▶ **TASK DESCRIPTION**: Please copy every line of the listing below word for word, leaving out the pictures.

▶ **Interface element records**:
<<<<
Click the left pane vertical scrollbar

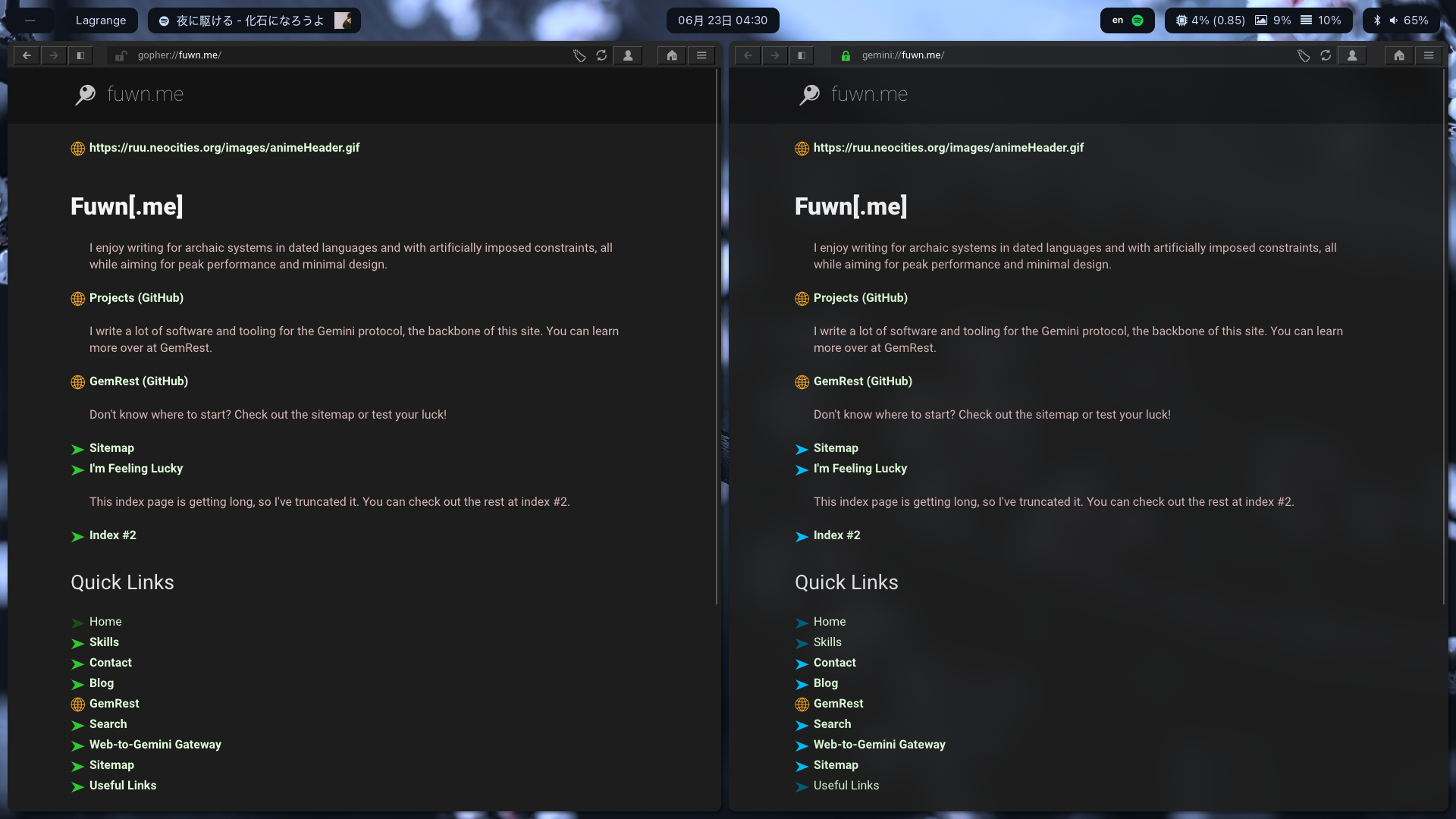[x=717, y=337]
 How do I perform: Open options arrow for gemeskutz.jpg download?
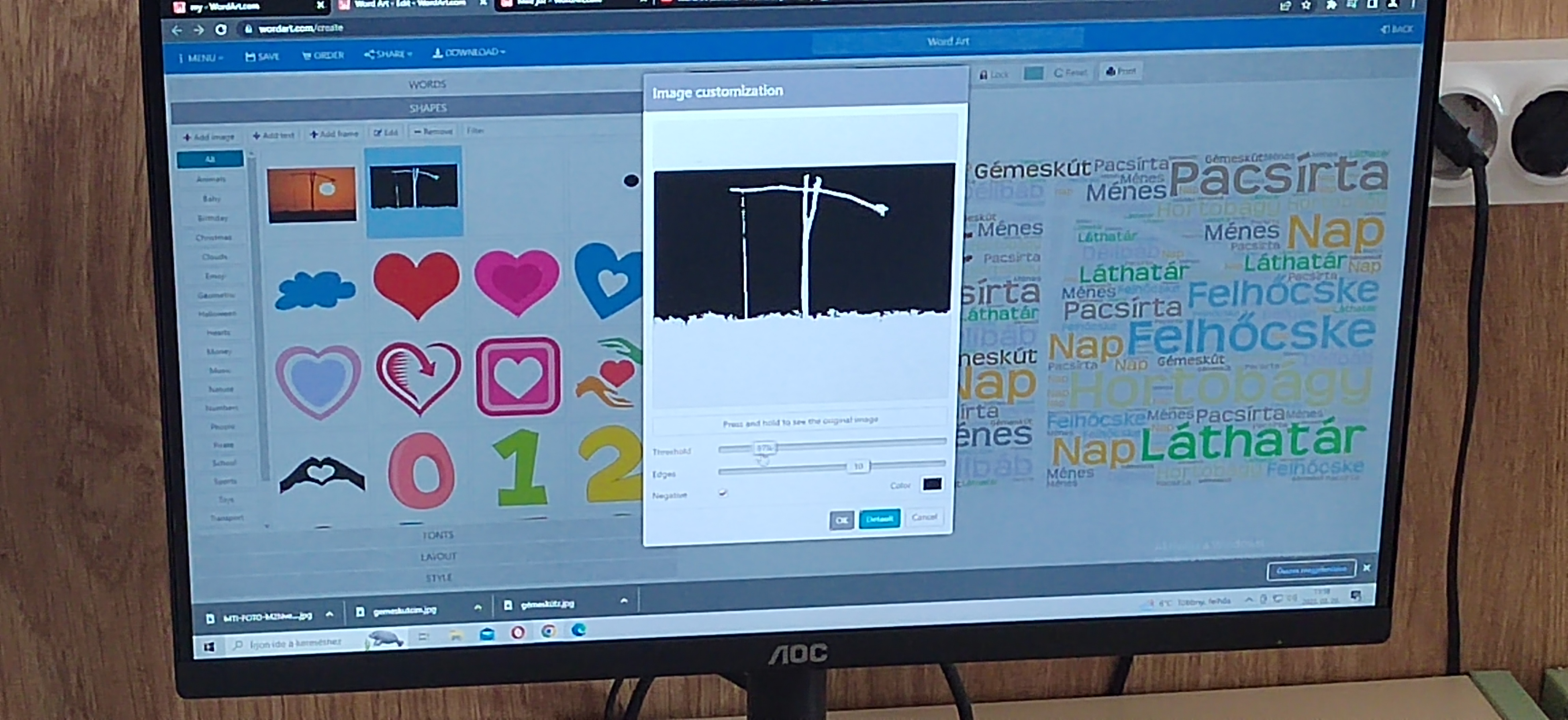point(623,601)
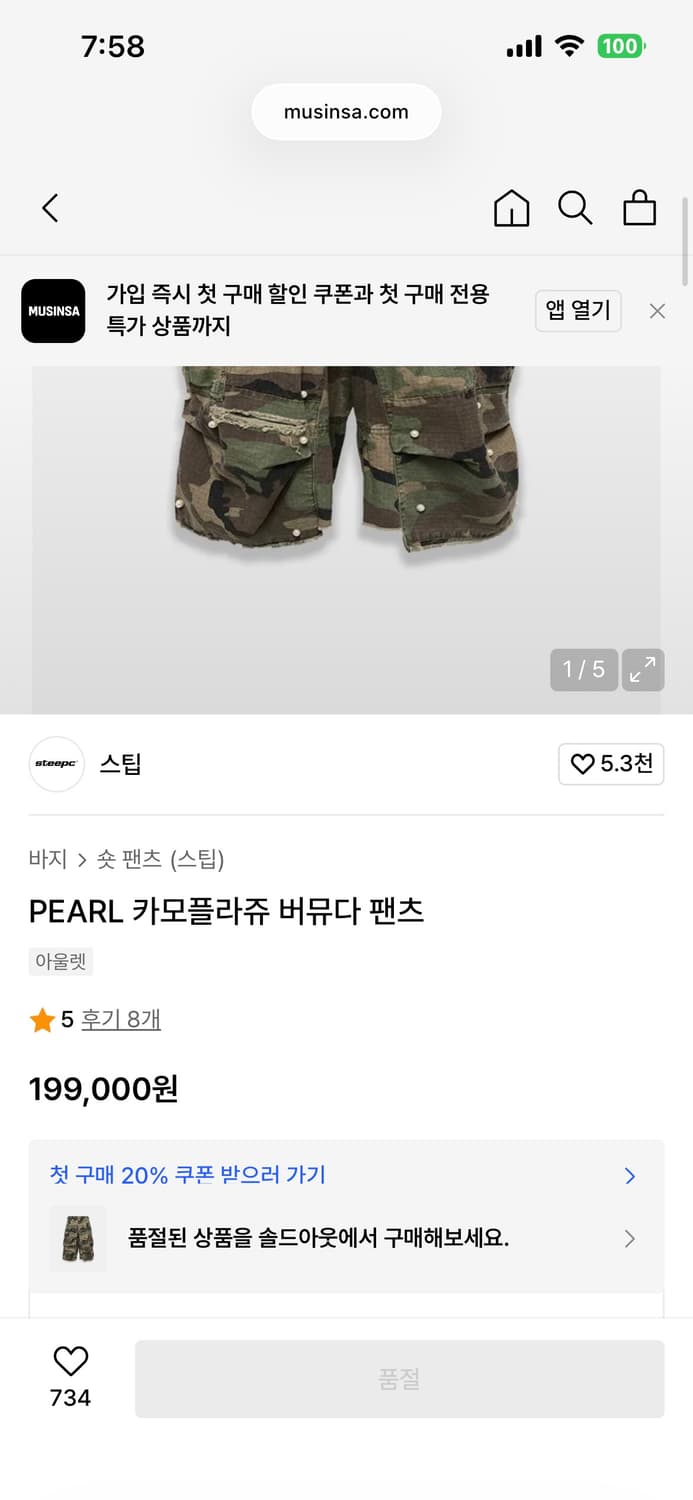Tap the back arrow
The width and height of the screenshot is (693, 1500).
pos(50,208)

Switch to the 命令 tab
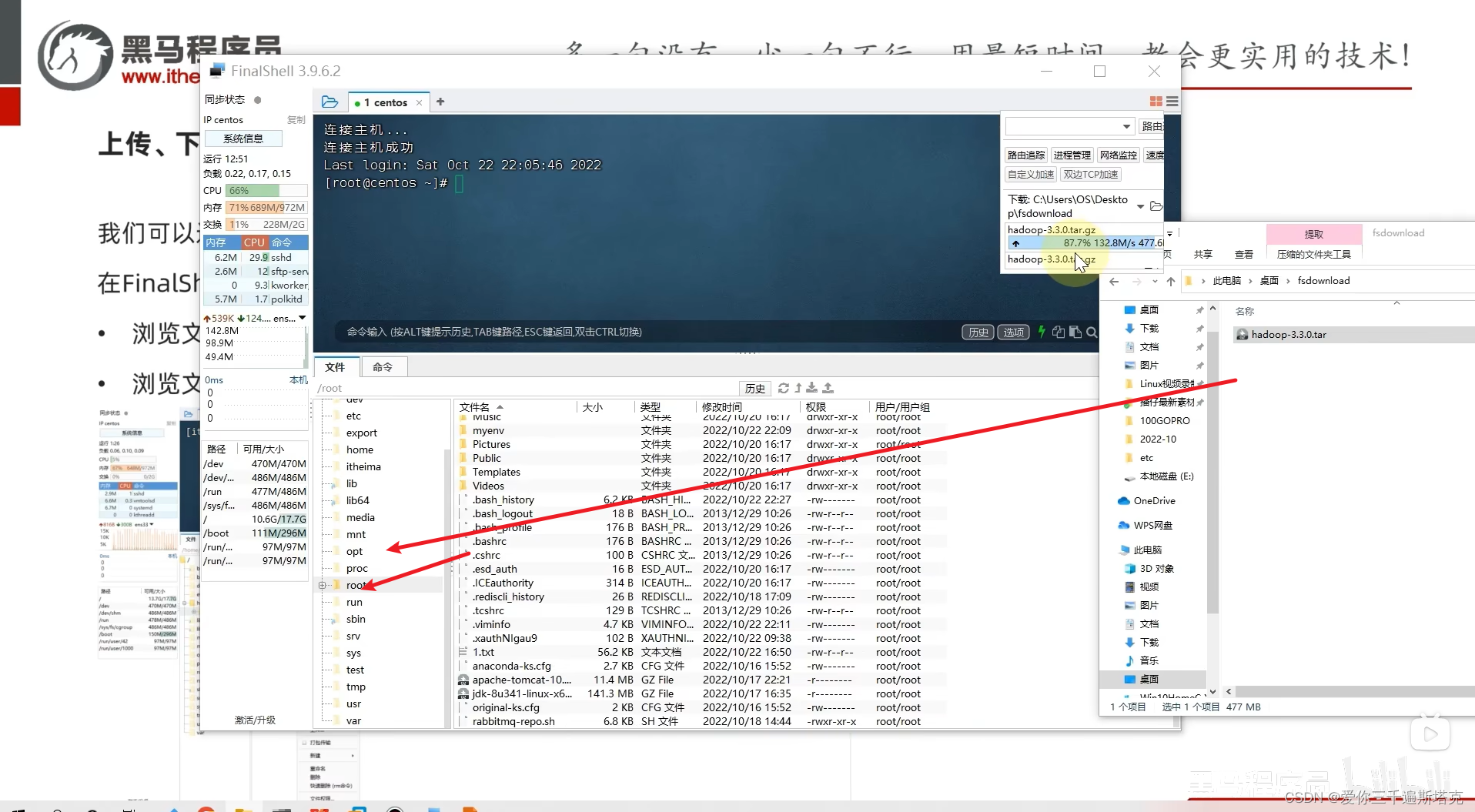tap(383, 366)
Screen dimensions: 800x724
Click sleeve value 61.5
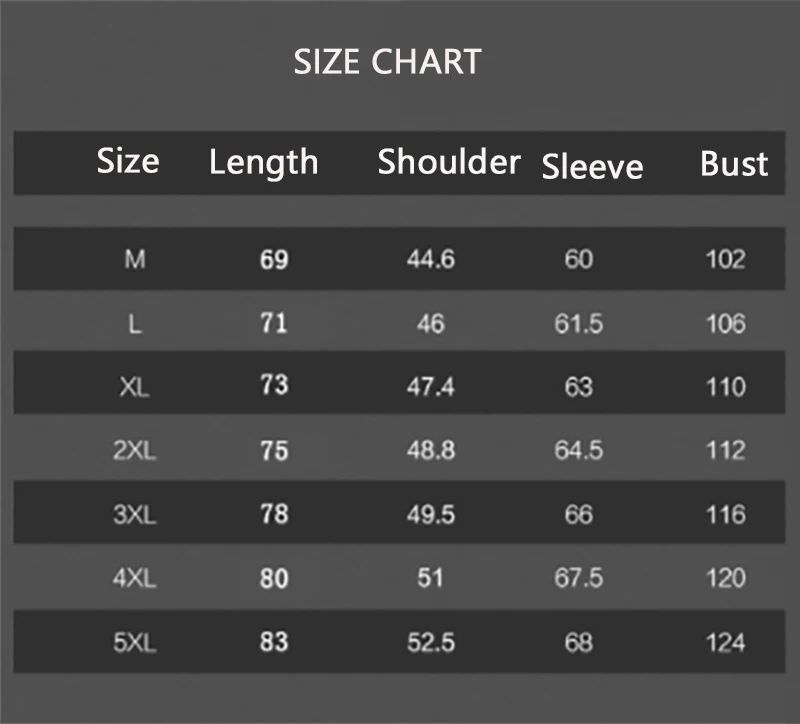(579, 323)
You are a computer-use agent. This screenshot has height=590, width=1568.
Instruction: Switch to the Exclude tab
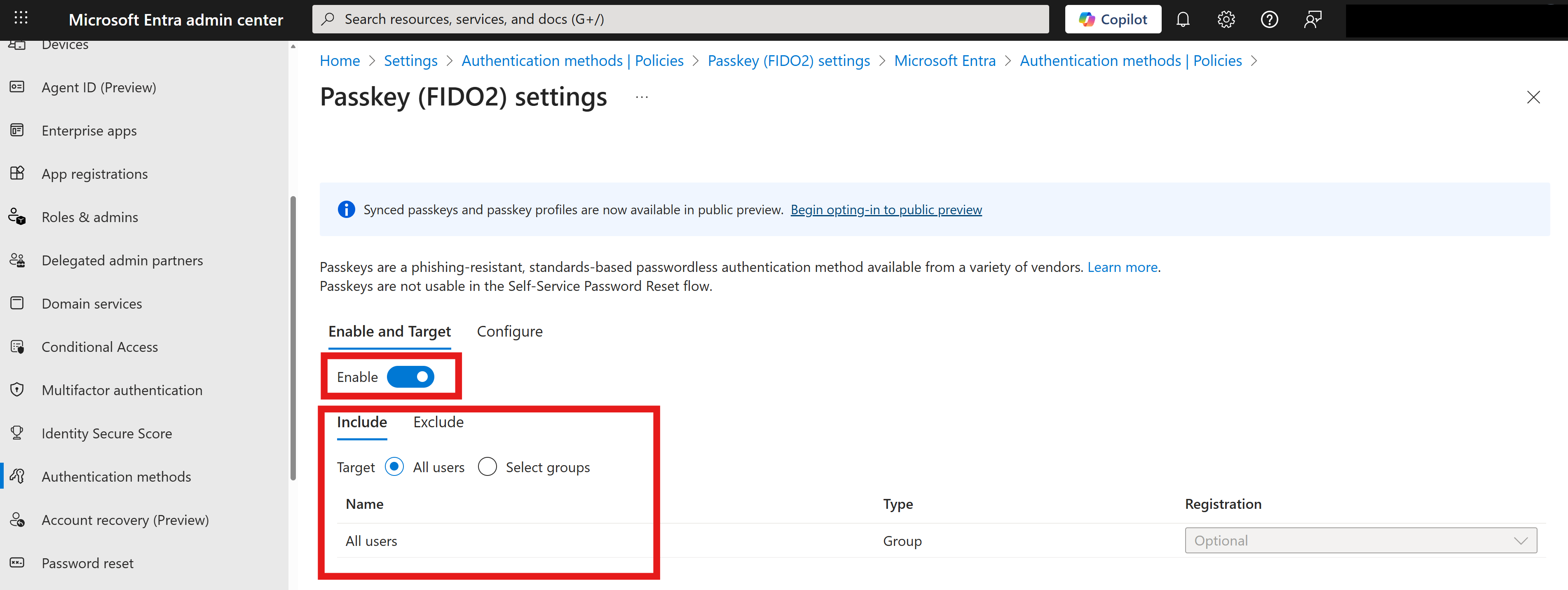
>>>>
▶ **EXPECTED ANSWER**:
Click the left pane vertical scrollbar

[x=717, y=337]
 How do I perform: Open options arrow for gemeskutz.jpg download?
point(623,601)
Tap the back arrow
The width and height of the screenshot is (693, 1500).
pos(50,208)

Switch to the 命令 tab
tap(383, 366)
Screen dimensions: 800x724
Click sleeve value 61.5
(579, 323)
You are a computer-use agent. This screenshot has height=590, width=1568.
Instruction: Switch to the Exclude tab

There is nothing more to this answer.